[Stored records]
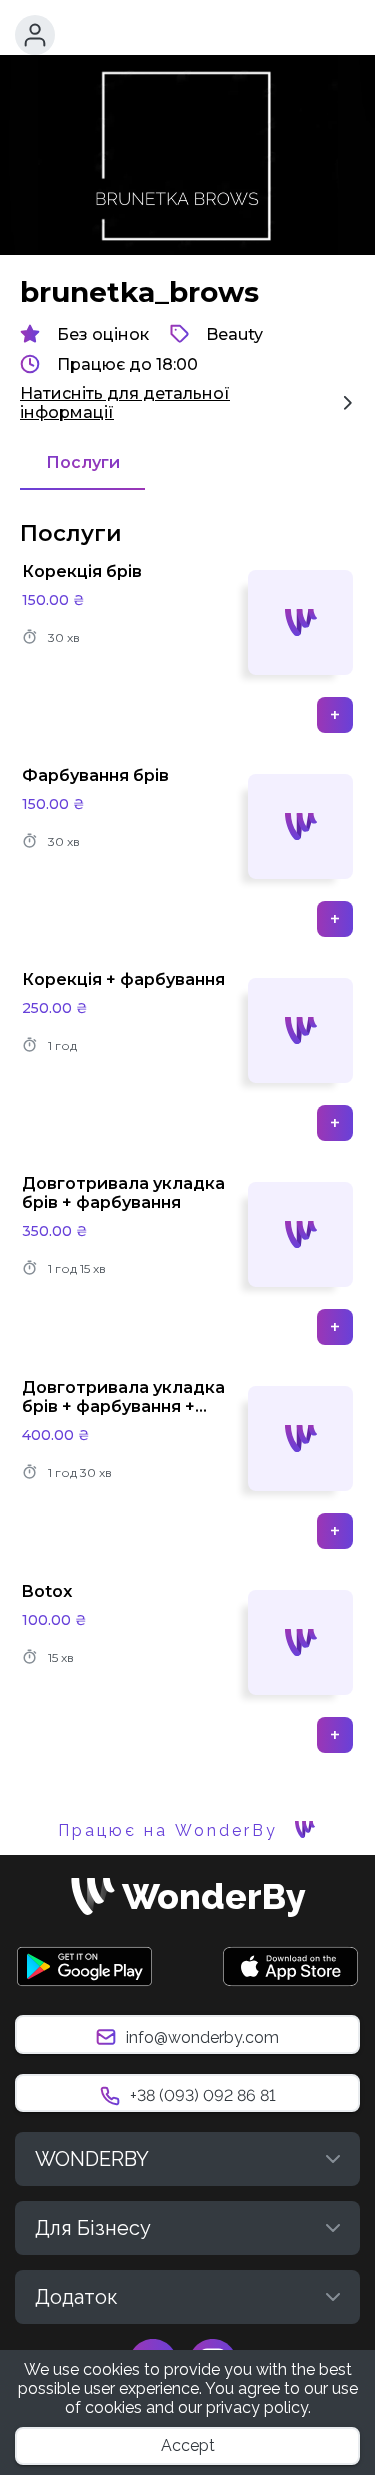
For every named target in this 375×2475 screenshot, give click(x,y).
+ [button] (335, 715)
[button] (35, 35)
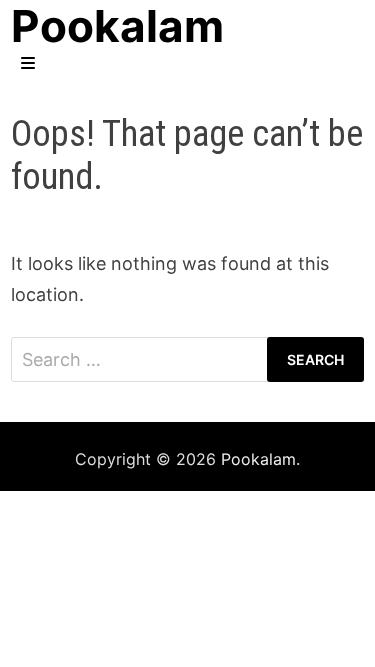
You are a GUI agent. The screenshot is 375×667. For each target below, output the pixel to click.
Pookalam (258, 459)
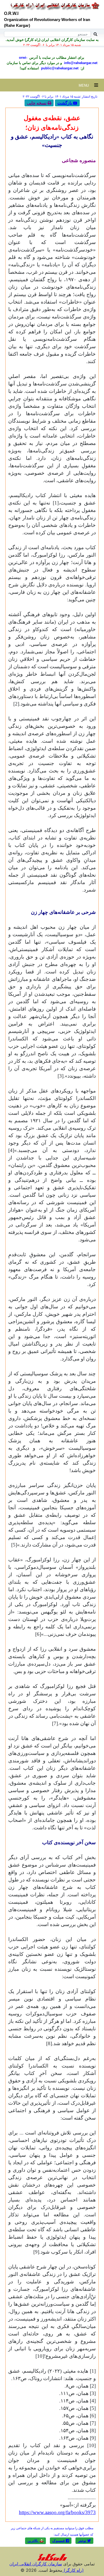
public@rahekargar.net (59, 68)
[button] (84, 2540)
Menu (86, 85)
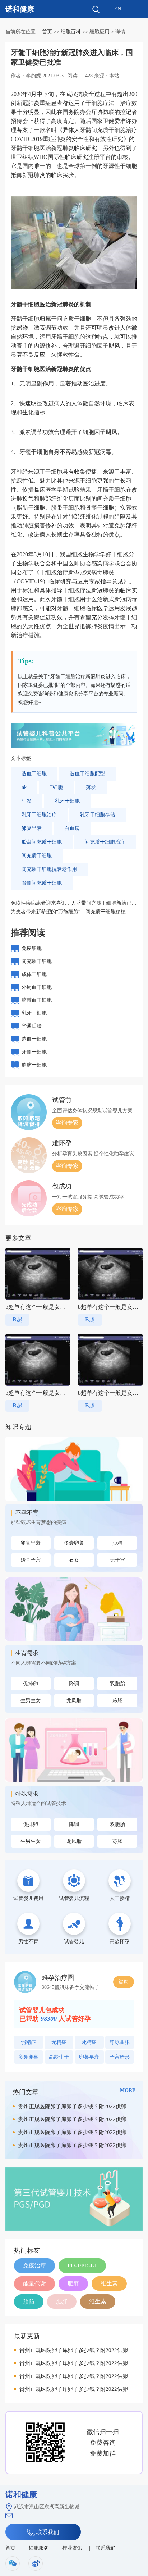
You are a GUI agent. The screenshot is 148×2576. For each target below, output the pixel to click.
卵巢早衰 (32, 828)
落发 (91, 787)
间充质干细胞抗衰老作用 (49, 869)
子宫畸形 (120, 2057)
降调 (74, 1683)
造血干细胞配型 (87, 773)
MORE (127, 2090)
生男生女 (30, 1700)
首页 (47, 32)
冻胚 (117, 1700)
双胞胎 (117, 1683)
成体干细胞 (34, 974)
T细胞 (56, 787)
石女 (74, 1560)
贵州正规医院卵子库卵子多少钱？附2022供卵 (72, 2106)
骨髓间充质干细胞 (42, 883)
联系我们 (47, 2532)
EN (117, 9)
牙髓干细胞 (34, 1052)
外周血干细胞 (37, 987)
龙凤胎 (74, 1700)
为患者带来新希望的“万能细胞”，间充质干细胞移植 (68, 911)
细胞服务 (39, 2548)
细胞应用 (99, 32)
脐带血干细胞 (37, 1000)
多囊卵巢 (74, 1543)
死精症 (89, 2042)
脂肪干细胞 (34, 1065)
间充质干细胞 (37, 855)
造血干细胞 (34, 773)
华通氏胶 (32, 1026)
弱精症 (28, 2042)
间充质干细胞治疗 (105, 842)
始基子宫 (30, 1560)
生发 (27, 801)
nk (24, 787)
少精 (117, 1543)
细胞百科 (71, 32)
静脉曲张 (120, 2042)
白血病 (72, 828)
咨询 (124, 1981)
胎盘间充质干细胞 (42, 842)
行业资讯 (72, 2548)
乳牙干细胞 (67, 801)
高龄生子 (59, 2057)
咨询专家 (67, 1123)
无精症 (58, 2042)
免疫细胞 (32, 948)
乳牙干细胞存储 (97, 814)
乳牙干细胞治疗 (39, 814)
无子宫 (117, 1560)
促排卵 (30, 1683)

◆ **Task statement**
Could you reproduce the lines above, from the one that holds "降调 (74, 1683)" through the last, exactly as they stand?

◆ **Completed exercise**
降调 (74, 1683)
造血干细胞配型 (87, 773)
MORE (127, 2090)
生男生女 (30, 1700)
首页 (47, 32)
冻胚 (117, 1700)
双胞胎 (117, 1683)
成体干细胞 (34, 974)
T细胞 (56, 787)
石女 (74, 1560)
贵州正规医院卵子库卵子多少钱？附2022供卵 (72, 2106)
骨髓间充质干细胞 (42, 883)
联系我们 (47, 2532)
EN (117, 9)
牙髓干细胞 (34, 1052)
外周血干细胞 (37, 987)
龙凤胎 (74, 1700)
为患者带来新希望的“万能细胞”，间充质干细胞移植 (68, 911)
细胞服务 (39, 2548)
细胞应用 (99, 32)
脐带血干细胞 (37, 1000)
多囊卵巢 (74, 1543)
死精症 (89, 2042)
脂肪干细胞 (34, 1065)
间充质干细胞 (37, 855)
造血干细胞 (34, 773)
华通氏胶 (32, 1026)
弱精症 (28, 2042)
间充质干细胞治疗 (105, 842)
始基子宫 (30, 1560)
生发 (27, 801)
nk (24, 787)
少精 (117, 1543)
细胞百科 (71, 32)
静脉曲张 (120, 2042)
白血病 (72, 828)
咨询 (124, 1981)
胎盘间充质干细胞 (42, 842)
行业资讯 (72, 2548)
乳牙干细胞 (67, 801)
高龄生子 (59, 2057)
咨询专家 (67, 1123)
无精症 (58, 2042)
免疫细胞 (32, 948)
乳牙干细胞存储 (97, 814)
乳牙干细胞治疗 (39, 814)
无子宫 (117, 1560)
促排卵 (30, 1683)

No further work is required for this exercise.